Invoice OCR

Automatically extract data from unstructured invoices

Mindee’s Invoice OCR API uses deep learning to automatically, accurately, and instantaneously parse invoices in your applications.

It takes the API a few seconds to extract data from your PDFs or photos of invoices. The API extracts data such as:

  • Due date
  • Invoice date
  • Invoice number
  • Locale & currency
  • Payment details (IBAN, Swift, Bic, Account number...) etc
  • Supplier identification number (SIRET, EIN, VAT number...)
  • Supplier name
  • Taxes details
  • Total amount including taxes

API Prerequisites

  1. You’ll need a free Mindee account. Sign up and confirm your email to log in.
  2. An invoice. Use a recently received invoice, or do a Google Image search for an invoice and download a few to test with.

Below is a sample of an invoice we will be using for this example.

Set up the API

  1. Log into your Mindee account and access your Invoice API dashboard by clicking the Invoice API card:
  1. You'll land on the dashboard page - where you can quickly see API usage (you have none right now, but that will change).
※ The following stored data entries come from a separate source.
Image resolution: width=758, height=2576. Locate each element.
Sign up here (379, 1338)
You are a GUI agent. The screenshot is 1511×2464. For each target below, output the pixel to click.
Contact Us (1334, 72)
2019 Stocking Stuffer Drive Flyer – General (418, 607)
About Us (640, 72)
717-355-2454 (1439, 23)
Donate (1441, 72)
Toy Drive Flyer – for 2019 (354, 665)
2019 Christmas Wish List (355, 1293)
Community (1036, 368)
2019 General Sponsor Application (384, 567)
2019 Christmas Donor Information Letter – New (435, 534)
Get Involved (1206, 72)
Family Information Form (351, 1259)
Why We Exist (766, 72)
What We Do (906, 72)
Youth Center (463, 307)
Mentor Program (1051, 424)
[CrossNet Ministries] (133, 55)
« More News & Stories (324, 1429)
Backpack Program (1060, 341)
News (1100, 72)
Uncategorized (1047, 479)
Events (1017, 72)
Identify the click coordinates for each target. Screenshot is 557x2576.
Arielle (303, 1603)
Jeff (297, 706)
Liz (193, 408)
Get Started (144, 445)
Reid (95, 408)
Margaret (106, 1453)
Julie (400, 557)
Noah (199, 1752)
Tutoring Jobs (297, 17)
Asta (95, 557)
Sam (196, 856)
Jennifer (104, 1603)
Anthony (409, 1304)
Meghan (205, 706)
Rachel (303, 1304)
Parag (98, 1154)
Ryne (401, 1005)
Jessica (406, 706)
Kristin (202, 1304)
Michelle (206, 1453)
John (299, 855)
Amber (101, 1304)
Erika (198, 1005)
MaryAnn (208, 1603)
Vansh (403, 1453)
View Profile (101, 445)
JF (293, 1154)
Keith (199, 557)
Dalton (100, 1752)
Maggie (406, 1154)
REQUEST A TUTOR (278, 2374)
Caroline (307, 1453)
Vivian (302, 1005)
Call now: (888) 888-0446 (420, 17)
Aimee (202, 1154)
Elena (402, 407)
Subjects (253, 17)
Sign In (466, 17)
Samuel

On the left navigation, there are links to “Documentation”, “API Keys” and “Live Interface”. The documentation tab has all of the technical details you’ll need to build the invoice API. Rather than try out the Live Interface, we will make an API call manually.

Click on API Keys to create an API key.

  1. Click on the Create a new API key button and name your API key:
  1. Now, we are ready to make an API call. You can find sample codes for the most popular languages in the "Documentation" tab:
curl -X POST \
  https://api.mindee.net/v1/products/mindee/invoices/v2/predict \
  -H 'Authorization: Token my-api-key-here' \
  -H 'content-type: multipart/form-data; boundary=----WebKitFormBoundary7MA4YWxkTrZu0gW' \
  -F [email protected]/path/to/your/file.png
import requests

url = "https://api.mindee.net/v1/products/mindee/invoices/v2/predict"

with open("/path/to/my/file", "rb") as myfile:
    files = {"document": myfile}
    headers = {"Authorization": "Token my-api-key-here"}
    response = requests.post(url, files=files, headers=headers)
    print(response.text)
// works for NODE > v10
const axios = require('axios');
const fs = require("fs");
const FormData = require('form-data')

async function makeRequest() {
    let data = new FormData()
    data.append('document', fs.createReadStream('./file.jpg'))
    const config = {
        method: 'POST',
        url: 'https://api.mindee.net/v1/products/mindee/invoices/v2/predict',
        headers: { 
          'Authorization':'Token my-api-key-here',
          ...data.getHeaders()
           },
        data
    }

    try {
      let response = await axios(config)
      console.log(response.data);
    } catch (error) {
      console.log(error)
    }

}

makeRequest()
# tested with Ruby 2.5
require 'uri'
require 'net/http'
require 'net/https'
require 'mime/types'

url = URI("https://api.mindee.net/v1/products/mindee/invoices/v2/predict")
file = "/path/to/your/file.png"

http = Net::HTTP.new(url.host, url.port)
http.use_ssl = true
request = Net::HTTP::Post.new(url)
request["Authorization"] = 'Token my-api-key-here'
request.set_form([['document', File.open(file)]], 'multipart/form-data')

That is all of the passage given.